Please reproduce every one of the records below word for word, keeping each line as it stands.

Items:
◇ ◇ ◇ ◇
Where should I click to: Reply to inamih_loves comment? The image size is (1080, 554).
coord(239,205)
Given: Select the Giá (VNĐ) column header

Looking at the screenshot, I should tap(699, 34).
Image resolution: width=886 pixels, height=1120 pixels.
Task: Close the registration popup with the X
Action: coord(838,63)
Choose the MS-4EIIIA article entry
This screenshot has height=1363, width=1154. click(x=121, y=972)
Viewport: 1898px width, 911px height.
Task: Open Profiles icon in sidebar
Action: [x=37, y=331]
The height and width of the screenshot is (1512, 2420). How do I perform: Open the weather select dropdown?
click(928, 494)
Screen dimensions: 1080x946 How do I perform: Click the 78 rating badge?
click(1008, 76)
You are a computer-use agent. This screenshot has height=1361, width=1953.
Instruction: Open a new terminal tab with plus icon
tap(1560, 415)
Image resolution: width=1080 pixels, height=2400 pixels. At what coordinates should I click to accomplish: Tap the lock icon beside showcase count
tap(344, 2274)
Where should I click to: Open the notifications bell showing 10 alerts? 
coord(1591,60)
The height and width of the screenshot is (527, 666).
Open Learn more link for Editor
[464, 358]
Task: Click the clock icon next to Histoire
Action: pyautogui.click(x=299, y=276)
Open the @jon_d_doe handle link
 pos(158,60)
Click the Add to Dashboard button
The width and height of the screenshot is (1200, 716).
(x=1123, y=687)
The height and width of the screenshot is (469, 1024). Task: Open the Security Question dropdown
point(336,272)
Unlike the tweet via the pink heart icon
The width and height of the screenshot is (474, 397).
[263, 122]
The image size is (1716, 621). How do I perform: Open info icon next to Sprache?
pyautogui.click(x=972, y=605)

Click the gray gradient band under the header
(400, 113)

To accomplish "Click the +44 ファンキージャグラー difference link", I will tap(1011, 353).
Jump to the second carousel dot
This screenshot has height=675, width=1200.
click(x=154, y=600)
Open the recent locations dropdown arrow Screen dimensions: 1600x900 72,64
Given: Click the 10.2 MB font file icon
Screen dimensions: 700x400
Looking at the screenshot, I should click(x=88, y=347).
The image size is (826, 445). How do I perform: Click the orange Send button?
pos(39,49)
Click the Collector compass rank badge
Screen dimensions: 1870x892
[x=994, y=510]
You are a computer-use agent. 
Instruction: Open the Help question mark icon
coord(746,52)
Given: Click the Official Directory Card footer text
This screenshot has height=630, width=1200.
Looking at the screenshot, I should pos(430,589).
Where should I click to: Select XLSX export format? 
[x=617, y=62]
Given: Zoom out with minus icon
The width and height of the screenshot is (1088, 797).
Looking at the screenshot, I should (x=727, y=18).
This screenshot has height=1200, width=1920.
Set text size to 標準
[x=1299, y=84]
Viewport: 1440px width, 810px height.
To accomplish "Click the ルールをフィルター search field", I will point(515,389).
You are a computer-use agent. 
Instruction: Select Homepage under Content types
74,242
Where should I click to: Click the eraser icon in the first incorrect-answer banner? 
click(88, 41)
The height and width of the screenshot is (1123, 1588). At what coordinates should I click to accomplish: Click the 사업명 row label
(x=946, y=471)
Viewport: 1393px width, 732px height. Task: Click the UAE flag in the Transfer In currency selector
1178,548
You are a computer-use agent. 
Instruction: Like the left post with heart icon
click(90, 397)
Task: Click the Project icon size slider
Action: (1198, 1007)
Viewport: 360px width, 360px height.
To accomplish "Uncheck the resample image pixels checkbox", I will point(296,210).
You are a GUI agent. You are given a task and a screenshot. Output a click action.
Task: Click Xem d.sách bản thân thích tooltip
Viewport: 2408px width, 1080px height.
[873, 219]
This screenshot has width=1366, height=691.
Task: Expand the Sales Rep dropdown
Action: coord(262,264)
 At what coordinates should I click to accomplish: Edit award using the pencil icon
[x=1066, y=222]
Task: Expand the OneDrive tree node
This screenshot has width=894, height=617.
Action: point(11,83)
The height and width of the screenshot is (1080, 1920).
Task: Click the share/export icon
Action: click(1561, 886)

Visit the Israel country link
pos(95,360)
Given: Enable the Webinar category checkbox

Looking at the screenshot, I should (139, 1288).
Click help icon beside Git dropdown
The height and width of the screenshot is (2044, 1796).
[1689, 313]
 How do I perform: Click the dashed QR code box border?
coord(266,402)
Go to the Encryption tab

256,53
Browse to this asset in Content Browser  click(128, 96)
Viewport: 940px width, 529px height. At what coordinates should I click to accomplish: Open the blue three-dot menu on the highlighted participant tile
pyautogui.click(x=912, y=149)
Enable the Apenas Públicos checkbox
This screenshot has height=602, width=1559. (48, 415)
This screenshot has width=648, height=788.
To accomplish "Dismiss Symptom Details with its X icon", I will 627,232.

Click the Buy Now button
◇ ◇ ◇ ◇
Expected answer:
Where should I click to: Reply to inamih_loves comment? The image size is (1080, 554).
coord(239,205)
Given: Select the Giá (VNĐ) column header

Looking at the screenshot, I should tap(699, 34).
Image resolution: width=886 pixels, height=1120 pixels.
Task: Close the registration popup with the X
Action: coord(838,63)
Choose the MS-4EIIIA article entry
This screenshot has height=1363, width=1154. click(x=121, y=972)
Viewport: 1898px width, 911px height.
Task: Open Profiles icon in sidebar
Action: [x=37, y=331]
The height and width of the screenshot is (1512, 2420). How do I perform: Open the weather select dropdown?
click(928, 494)
Screen dimensions: 1080x946 How do I perform: Click the 78 rating badge?
click(1008, 76)
You are a computer-use agent. This screenshot has height=1361, width=1953.
Instruction: Open a new terminal tab with plus icon
tap(1560, 415)
Image resolution: width=1080 pixels, height=2400 pixels. At what coordinates should I click to accomplish: Tap the lock icon beside showcase count
tap(344, 2274)
Where should I click to: Open the notifications bell showing 10 alerts? 
coord(1591,60)
The height and width of the screenshot is (527, 666).
Open Learn more link for Editor
[464, 358]
Task: Click the clock icon next to Histoire
Action: pyautogui.click(x=299, y=276)
Open the @jon_d_doe handle link
 pos(158,60)
Click the Add to Dashboard button
The width and height of the screenshot is (1200, 716).
(x=1123, y=687)
The height and width of the screenshot is (469, 1024). Task: Open the Security Question dropdown
point(336,272)
Unlike the tweet via the pink heart icon
The width and height of the screenshot is (474, 397).
[263, 122]
The image size is (1716, 621). How do I perform: Open info icon next to Sprache?
pyautogui.click(x=972, y=605)

Click the gray gradient band under the header
(400, 113)

To accomplish "Click the +44 ファンキージャグラー difference link", I will tap(1011, 353).
Jump to the second carousel dot
This screenshot has height=675, width=1200.
click(x=154, y=600)
Open the recent locations dropdown arrow Screen dimensions: 1600x900 72,64
Given: Click the 10.2 MB font file icon
Screen dimensions: 700x400
Looking at the screenshot, I should click(x=88, y=347).
The image size is (826, 445). How do I perform: Click the orange Send button?
pos(39,49)
Click the Collector compass rank badge
Screen dimensions: 1870x892
[x=994, y=510]
You are a computer-use agent. 
Instruction: Open the Help question mark icon
coord(746,52)
Given: Click the Official Directory Card footer text
This screenshot has height=630, width=1200.
Looking at the screenshot, I should pos(430,589).
Where should I click to: Select XLSX export format? 
[x=617, y=62]
Given: Zoom out with minus icon
The width and height of the screenshot is (1088, 797).
Looking at the screenshot, I should (x=727, y=18).
This screenshot has height=1200, width=1920.
Set text size to 標準
[x=1299, y=84]
Viewport: 1440px width, 810px height.
To accomplish "Click the ルールをフィルター search field", I will point(515,389).
You are a computer-use agent. 
Instruction: Select Homepage under Content types
74,242
Where should I click to: Click the eraser icon in the first incorrect-answer banner? 
click(88, 41)
The height and width of the screenshot is (1123, 1588). At what coordinates should I click to accomplish: Click the 사업명 row label
(x=946, y=471)
Viewport: 1393px width, 732px height. Task: Click the UAE flag in the Transfer In currency selector
1178,548
You are a computer-use agent. 
Instruction: Like the left post with heart icon
click(90, 397)
Task: Click the Project icon size slider
Action: (1198, 1007)
Viewport: 360px width, 360px height.
To accomplish "Uncheck the resample image pixels checkbox", I will point(296,210).
You are a GUI agent. You are given a task and a screenshot. Output a click action.
Task: Click Xem d.sách bản thân thích tooltip
Viewport: 2408px width, 1080px height.
[873, 219]
This screenshot has width=1366, height=691.
Task: Expand the Sales Rep dropdown
Action: coord(262,264)
 At what coordinates should I click to accomplish: Edit award using the pencil icon
[x=1066, y=222]
Task: Expand the OneDrive tree node
This screenshot has width=894, height=617.
Action: point(11,83)
The height and width of the screenshot is (1080, 1920).
Task: Click the share/export icon
Action: click(1561, 886)

Visit the Israel country link
pos(95,360)
Given: Enable the Webinar category checkbox

Looking at the screenshot, I should (139, 1288).
Click help icon beside Git dropdown
The height and width of the screenshot is (2044, 1796).
[1689, 313]
 How do I perform: Click the dashed QR code box border?
coord(266,402)
Go to the Encryption tab

256,53
Browse to this asset in Content Browser  click(128, 96)
Viewport: 940px width, 529px height. At what coordinates should I click to accomplish: Open the blue three-dot menu on the highlighted participant tile
pyautogui.click(x=912, y=149)
Enable the Apenas Públicos checkbox
This screenshot has height=602, width=1559. (48, 415)
This screenshot has width=648, height=788.
To accomplish "Dismiss Symptom Details with its X icon", I will 627,232.

Click the Buy Now button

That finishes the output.